* [Stored records]
================

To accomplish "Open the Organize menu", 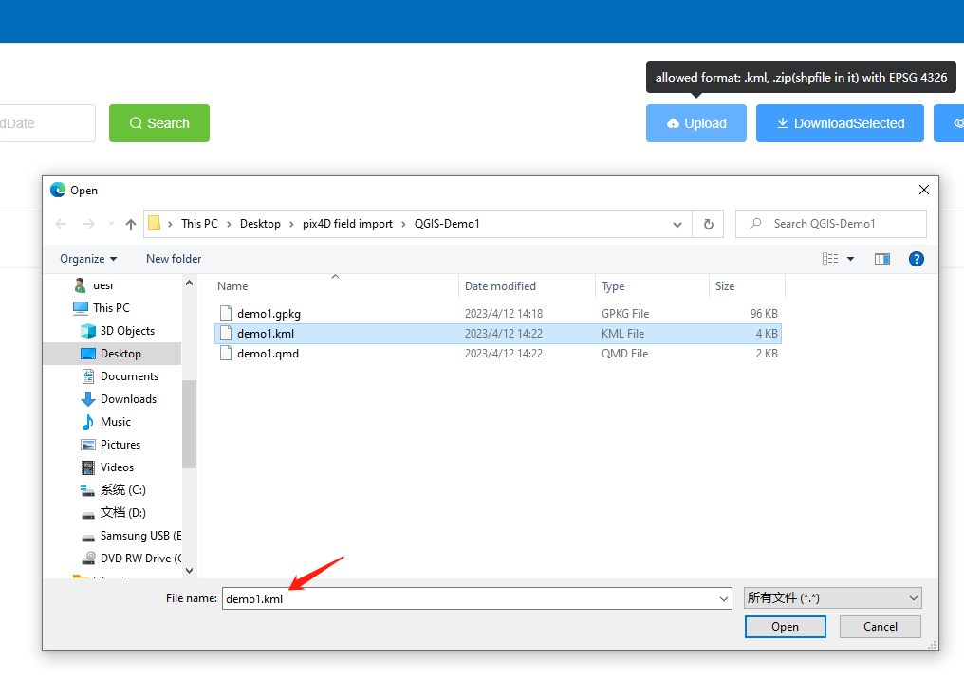I will (x=88, y=259).
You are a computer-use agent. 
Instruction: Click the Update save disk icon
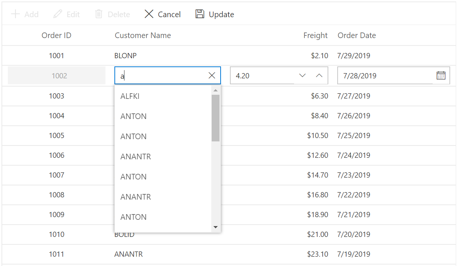point(200,14)
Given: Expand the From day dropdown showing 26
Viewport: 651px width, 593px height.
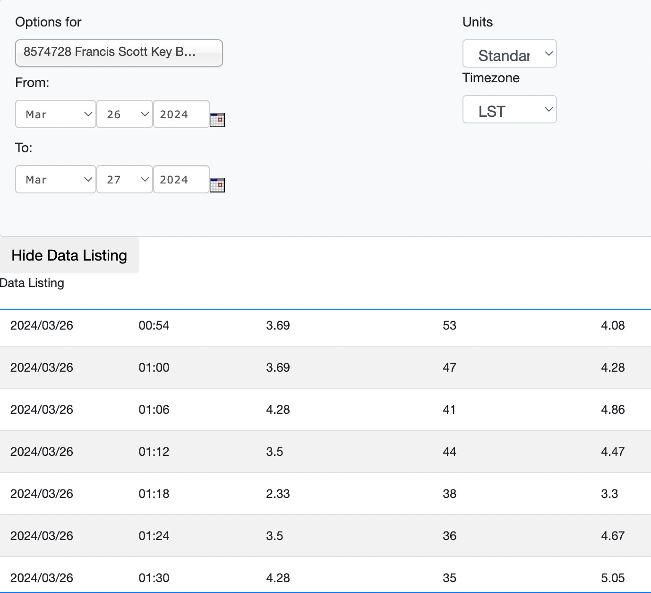Looking at the screenshot, I should click(125, 114).
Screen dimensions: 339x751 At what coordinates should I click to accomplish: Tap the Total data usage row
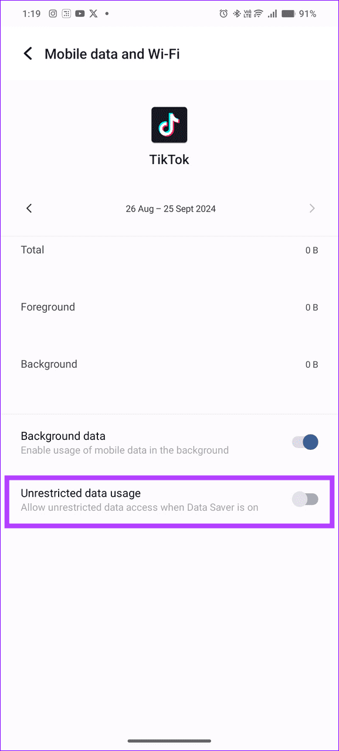(170, 250)
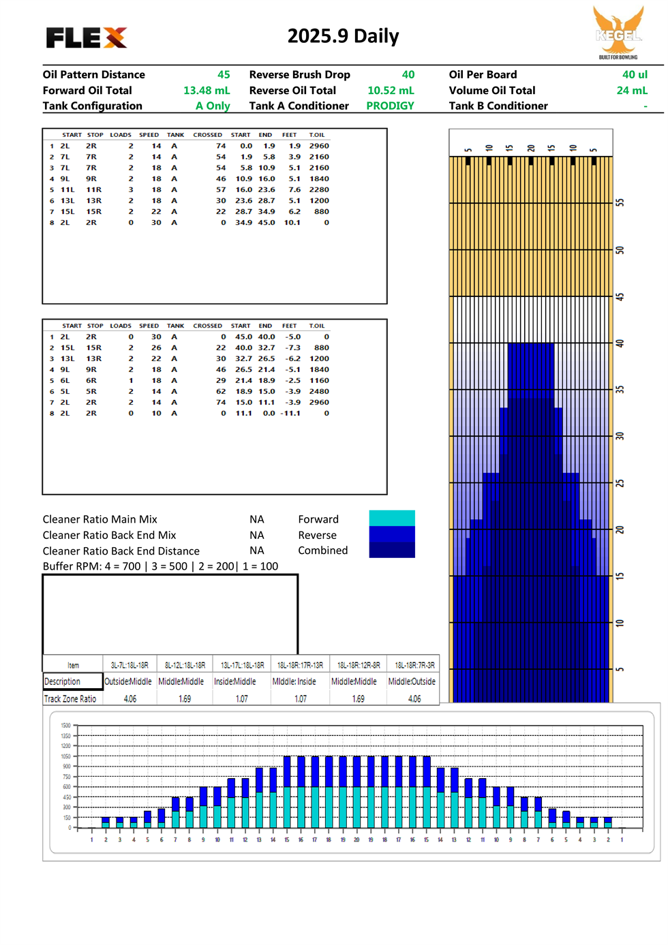Screen dimensions: 668x945
Task: Select the 13.48 mL Forward Oil Total value
Action: tap(207, 91)
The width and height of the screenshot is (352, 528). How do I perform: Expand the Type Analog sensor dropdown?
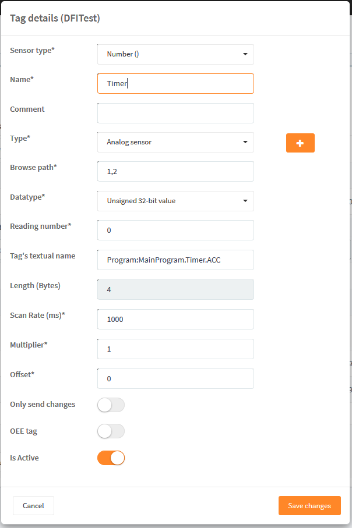(x=175, y=142)
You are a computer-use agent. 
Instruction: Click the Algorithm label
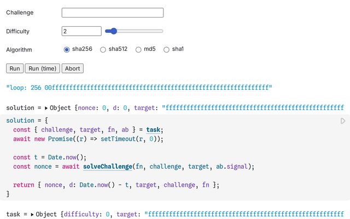click(19, 49)
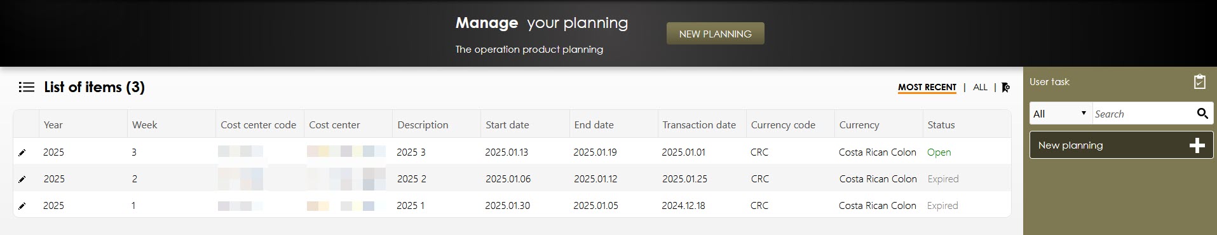Open the User task clipboard icon
This screenshot has width=1217, height=235.
point(1199,82)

================

* [What to do]
No pictures should appear in the copy. Reproduce exactly the lines from the line containing "Instruction: Click the Update save disk icon" through the last line of the data, inclusive.

* [Answer]
Instruction: Click the Update save disk icon
point(200,14)
Given: Expand the From day dropdown showing 26
Viewport: 651px width, 593px height.
Looking at the screenshot, I should click(125, 114).
Screen dimensions: 339x751 At what coordinates should I click to accomplish: Tap the Total data usage row
(170, 250)
Screen dimensions: 668x945
Task: Select the 13.48 mL Forward Oil Total value
Action: tap(207, 91)
The width and height of the screenshot is (352, 528). How do I perform: Expand the Type Analog sensor dropdown?
(x=175, y=142)
You are a computer-use agent. 
Instruction: Click the Algorithm label
click(19, 49)
Open the User task clipboard icon
This screenshot has width=1217, height=235.
point(1199,82)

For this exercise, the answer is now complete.